Der Hungerstreik zweier Klimaaktivisten im Berliner Regierungsviertel spitzt sich zu. Er sei bereit, seinen Hungerstreik bis zum Äußersten zu eskalieren, sollte Bundeskanzler Olaf Scholz (SPD) nicht auf ihre Forderungen eingehen, sagte der Münchner Ingenieur Wolfgang Metzeler-Kick auf einer Pressekonferenz in Berlin. Der 49-Jährige verlangt gemeinsam mit dem 57-jährigen Richard Cluse, einem Ingenieur aus Potsdam, vom Kanzler eine Regierungserklärung, in der er die Klimakatastrophe als existenzielle Menschheitskrise anerkennt und die Notwendigkeit eines radikalen Umsteuerns in der Klimapolitik einräumt.

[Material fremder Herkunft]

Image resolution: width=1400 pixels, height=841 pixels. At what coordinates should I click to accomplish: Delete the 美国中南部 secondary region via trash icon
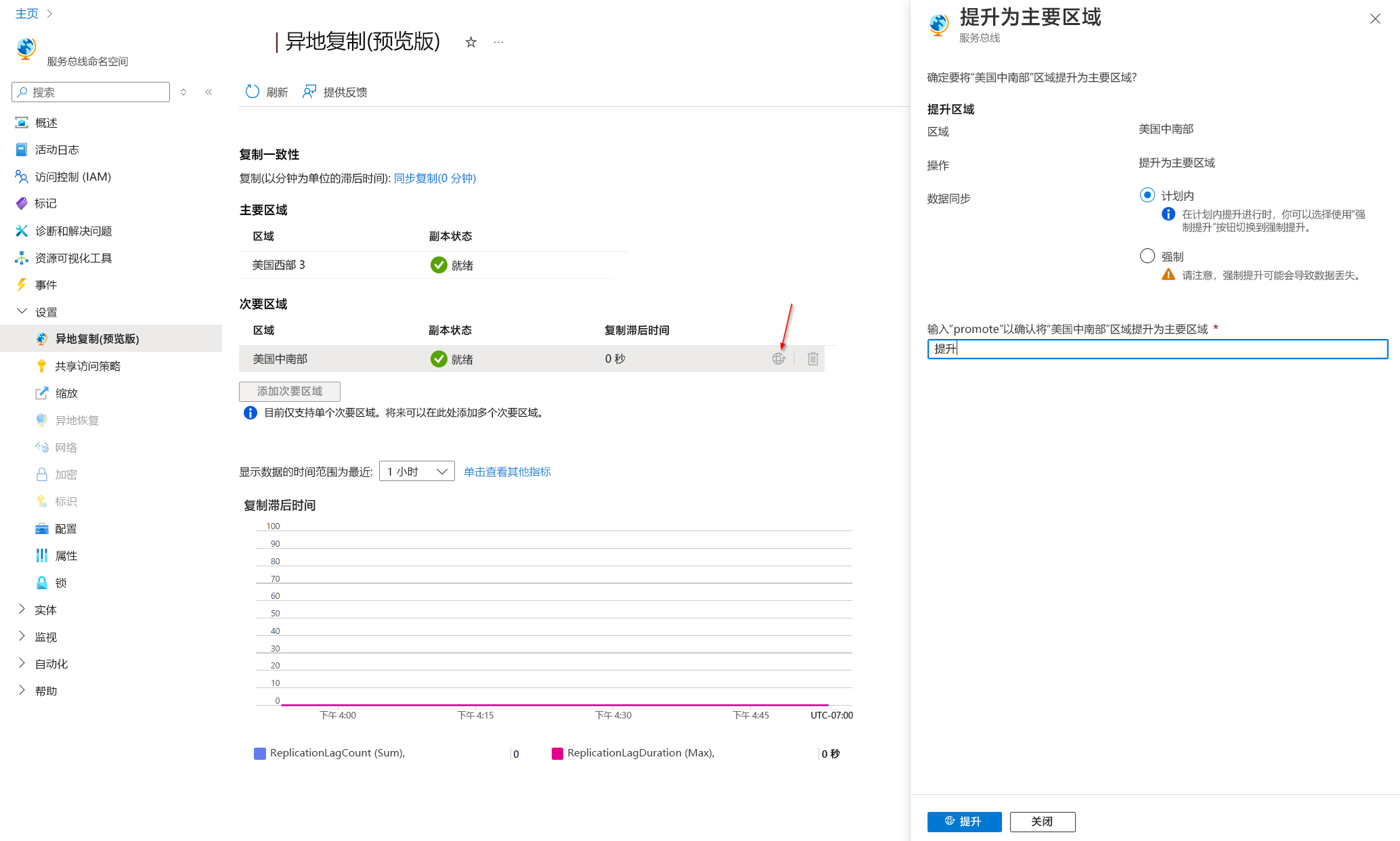(813, 359)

Metzeler-Kick, der dafür bereits seit 30 Tagen hungert und nur Flüssigkeiten zu sich nimmt, nennt das eine niedrigschwellige Forderung, die sich auf anerkannte wissenschaftliche Erkenntnisse stützt. „Wir erwarten nur, dass die Bundesregierung endlich die Klimawissenschaft ernst nimmt und ehrlich zu den Menschen ist“, sagte der Ingenieur. Dazu gehöre, klar zu sagen, dass der CO2-Gehalt in der Luft viel zu hoch sei und Deutschland, anders als für das Erreichen des 1,5 Grad-Ziel notwendig, weiterhin zu viel CO2 ausstößt. Der Hungerstreik steht deshalb unter dem Motto „Hungern bis ihr ehrlich seid“.

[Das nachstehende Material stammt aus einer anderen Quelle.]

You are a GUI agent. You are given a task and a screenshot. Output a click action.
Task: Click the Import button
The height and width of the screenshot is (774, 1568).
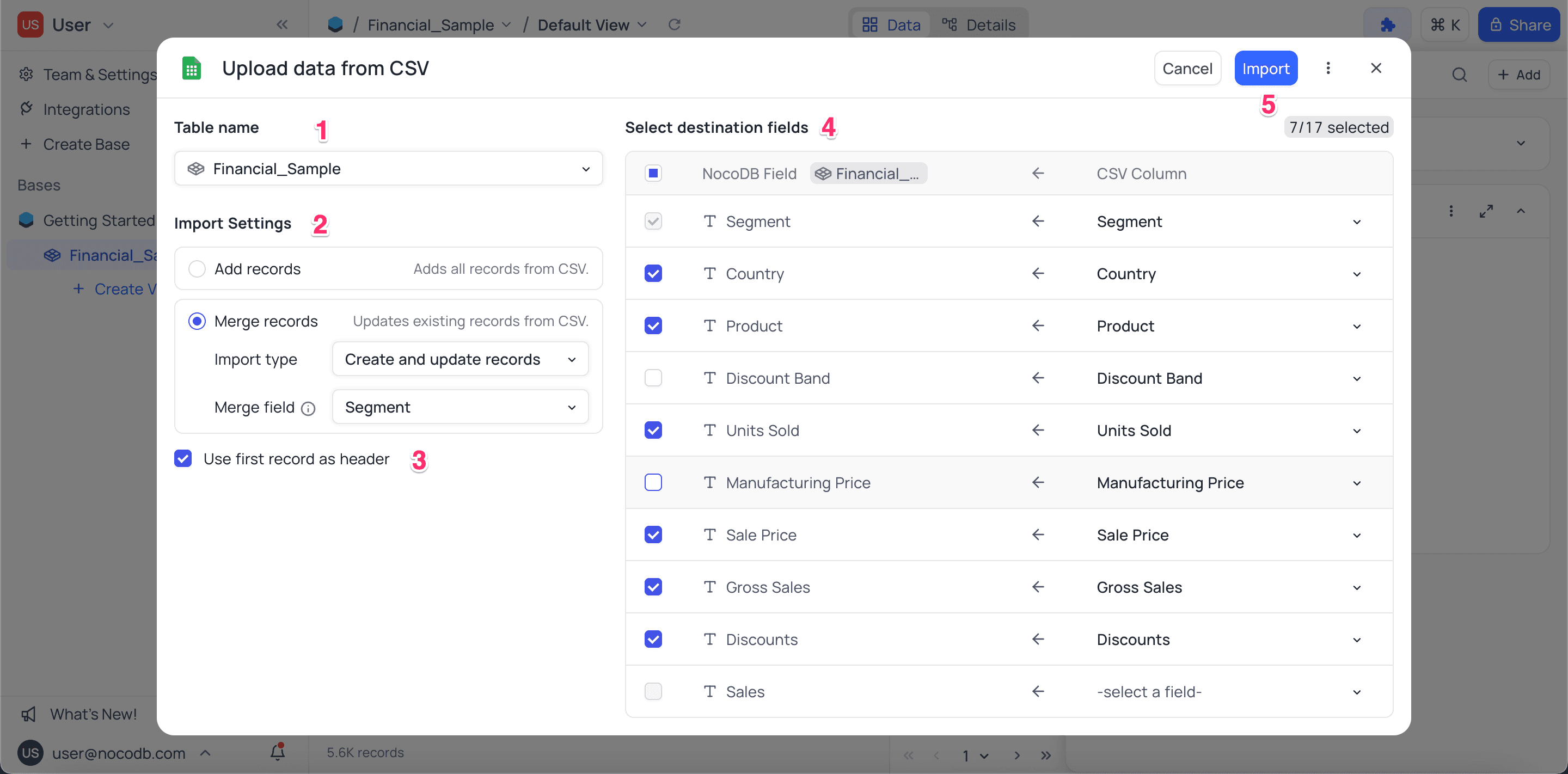click(1265, 67)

Er hungere für die Ehrlichkeit und sei bereit zu sterben

Laut dem Sachverständigenrat für Umweltfragen vom 25. März sei das CO2-Budget Deutschlands bereits seit Anfang 2023 aufgebraucht, sagte der Ingenieur. CO2-Entnahme und -Endlagerung sei jetzt schon in gigantischem Ausmaß nötig und technisch möglich. Die „krachende Zielverfehlung der Bundesregierung“ mache diese Katastrophe nur noch schlimmer. Er hungere für die Ehrlichkeit und sei bereit zu sterben. Dann funktioniere wenigstens die Verdrängung dieses Themas nicht mehr, sagte Metzeler-Kick.

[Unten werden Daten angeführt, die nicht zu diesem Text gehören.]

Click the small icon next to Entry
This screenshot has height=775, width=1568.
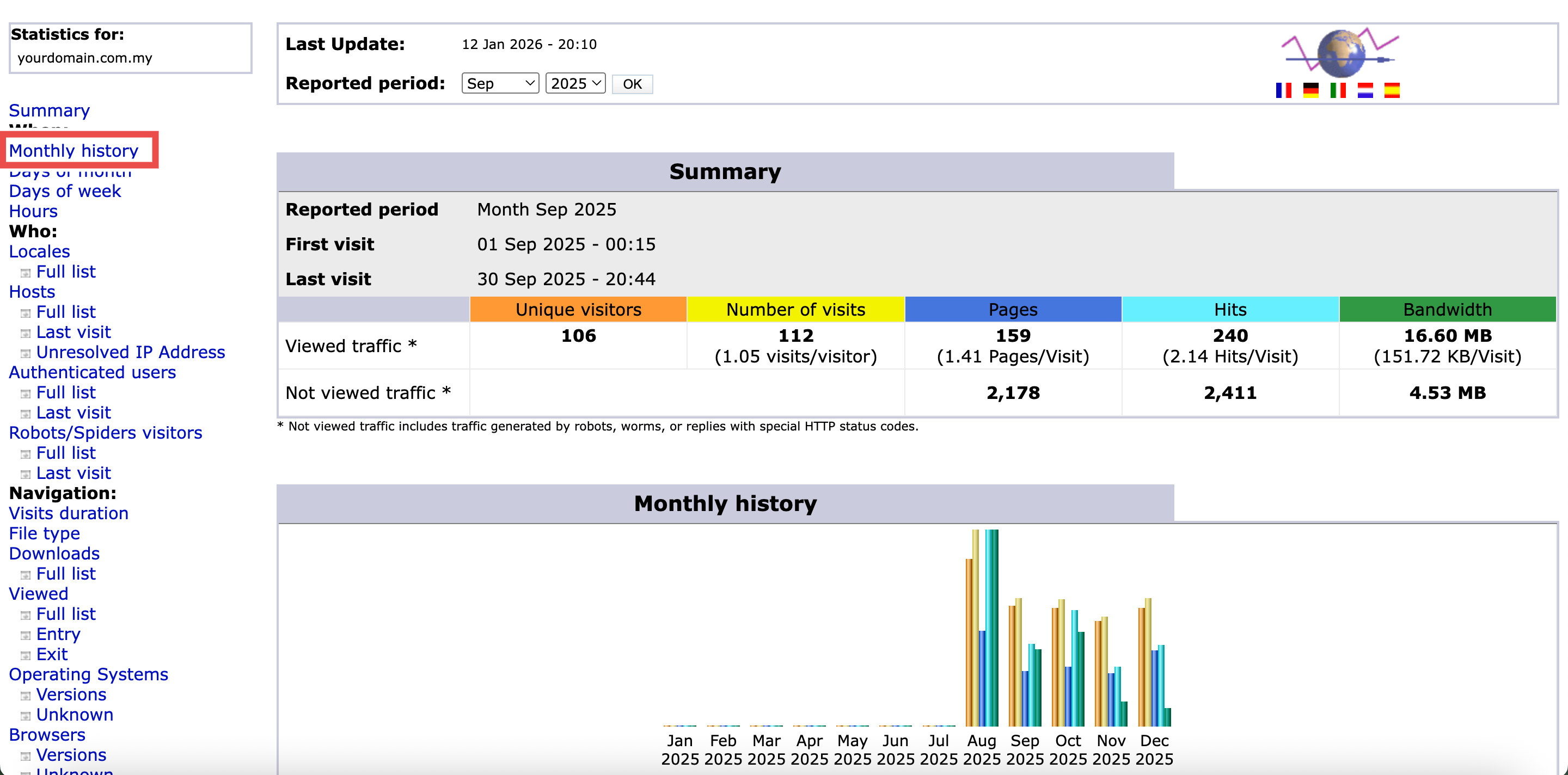(25, 635)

Unterstützt werden die Forderungen von Wissenschaftlern wie dem Klimaforscher Hans Joachim Schellnhuber und Wissenschaftsvereinigungen wie „Scientist Rebellion“. So wollen von Sonntag an etwa 20 Wissenschaftler von „Scientist Rebellion“ in einen zeitlich begrenzten solidarischen Fastenstreik treten, kündigte die Molekularbiologin Nana Maria Grüning von der Berliner Charité am Freitag an. An die Menschen appellierte sie, sich den Aktionen anzuschließen, um den Druck auf die Politik zu erhöhen.

Aktivisten campieren seit zwei Wochen vor dem Kanzleramt

Ärztinnen kümmern sich um die beiden Männer, die seit zwei Wochen in einem Zeltlager im Spreebogenpark gegenüber dem Kanzleramt campieren. Der gesundheitliche Zustand von Metzeler-Kick sei nach 30 Tagen Hungerstreik kritisch und könnte jederzeit kippen, sagte die Ärztin Susanne Koch. Richard Cluse, der seit zwölf Tagen keine Nahrung zu sich nimmt, sei gesundheitlich noch stabil.

Eine zeitnahe Kontaktaufnahme von Seiten des Bundeskanzleramtes mit den Hungerstreikenden wäre aus ärztlicher Sicht deshalb sehr wünschenswert, sagte die Ärztin. Bislang haben sich keine Vertreter der Regierungsfraktionen SPD, Grüne und FDP in dem Camp blicken lassen. „Generell wollen politisch motivierte Hungerstreikende und so auch Herr Metzeler und Herr Cluse im Rahmen ihres Hungerstreiks nicht sterben“, betonte Koch. Sie gingen diese gesundheitlichen Risiken ganz bewusst ein, um Aufmerksamkeit für ein existenzielles Thema zu erreichen.